Two on market share buy-back programs were launched for $58 million (average 80 cents a share) resulting in a 23 per cent reduction of issued shares and enhancement of the group’s earnings per share to 7.4 cents.

The company will launch a third tranche of shares in a buy back at its AGM on October 15 at its Palazzo Versace hotel on the Gold Coast.

The group’s net tangible assets have also increased from $1.20 to $1.39 representing an increase of 16 per cent following the conclusion of the most recent share buy-back.

Residential Focus

Sunland released seven new residential housing and urban developments in FY10 comprising 264 products with an end value of $201.8 million. During 2009-10 it achieved 857 sales (representing a 6 per cent increase on the previous year) and 661 settlements.

The group is also anticipating a release of a further six new projects in the year ahead with a total of 942 products with an estimated end value of $505.7 million.

“Our portfolio is predominately residential housing that appeals to second home buyers. We have been very strategic in a sense that the new sites are in premium locations with a good cross section of products,” says Abedian.


Sunland has secured three prestigious golf course projects with Sanctuary Cove in a JV with its owner Mulpha; Royal Pines and the Glades after it acquired product from Thakral.

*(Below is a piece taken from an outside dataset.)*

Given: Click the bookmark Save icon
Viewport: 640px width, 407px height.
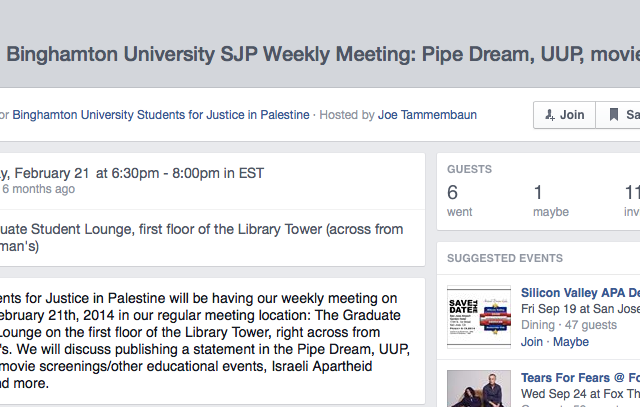Looking at the screenshot, I should tap(613, 115).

“We are achieving well above the average price points of $1.5 million at Sanctuary Cove,” says Abedian.

The company also acquired the Carrington residential high rise from Devine overlooking the Botanical Gardens in Brisbane.

“Key to the success of these residential releases is the design and premium location of our projects and the alignment of our portfolio within the strongest performing consumer segments. Furthermore, acquisitions will remain focussed on Victoria and South East QLD,” says Abedian.

Sunland’s Australian pipeline comprises 3647 products with an end value of $1.46 billion.

“During 2009-10 we replenished our Australian residential portfolio with new site acquisitions totalling $70.4 million,” says Abedian.

“Key acquisitions within our residential housing portfolio include the balance of the residential land at The Glades golf course community for $23.4 million and land at Pacific Pines, acquired for $4 million on the Gold Coast.

“Together, these two projects are earmarked for residential developments with a combined total end value of $144 million and 305 dwellings. In Victoria the Group also contracted to acquire three parcels of land ($18 million) adjoining our Chancellor Estate, comprising 188 residential homes with an end value of $82.7 million.

“Sunland’s portfolio is primarily equity funded and this has enabled the group to replenish the portfolio through strategic acquisitions that will contribute to earnings over the next few years.”

Difficulty in Dubai

Abedian concedes further volatility in Dubai for the group with market conditions remaining difficult.

Net tangible assets in Dubai represent 56 cents per share of the consolidated group position which is a reduction of 3cents per share from the previous corresponding
year. Assets include working capital of $6.6 million (2.7 cents per share).

“Sunland’s development projects in Dubai are non-recourse to Sunland Group Limited and our Australian operations, with funding risks limited to these projects,” says Abedian.

Sunland is also pursuing the purchasers of non-performing contracts on NUR, Palazzo Versace Dubai and D1.

Legal action has also commenced in both Australia and Dubai regarding the group’s dispute relating to the purchase of the Dubai Waterfront site.

Sunland has forecast FY11 net profit of $20 million.

“Sunland enter the new financial year with a strong balance sheet, significant forecasted cash flows and continued conservative gearing levels,” says Abedian.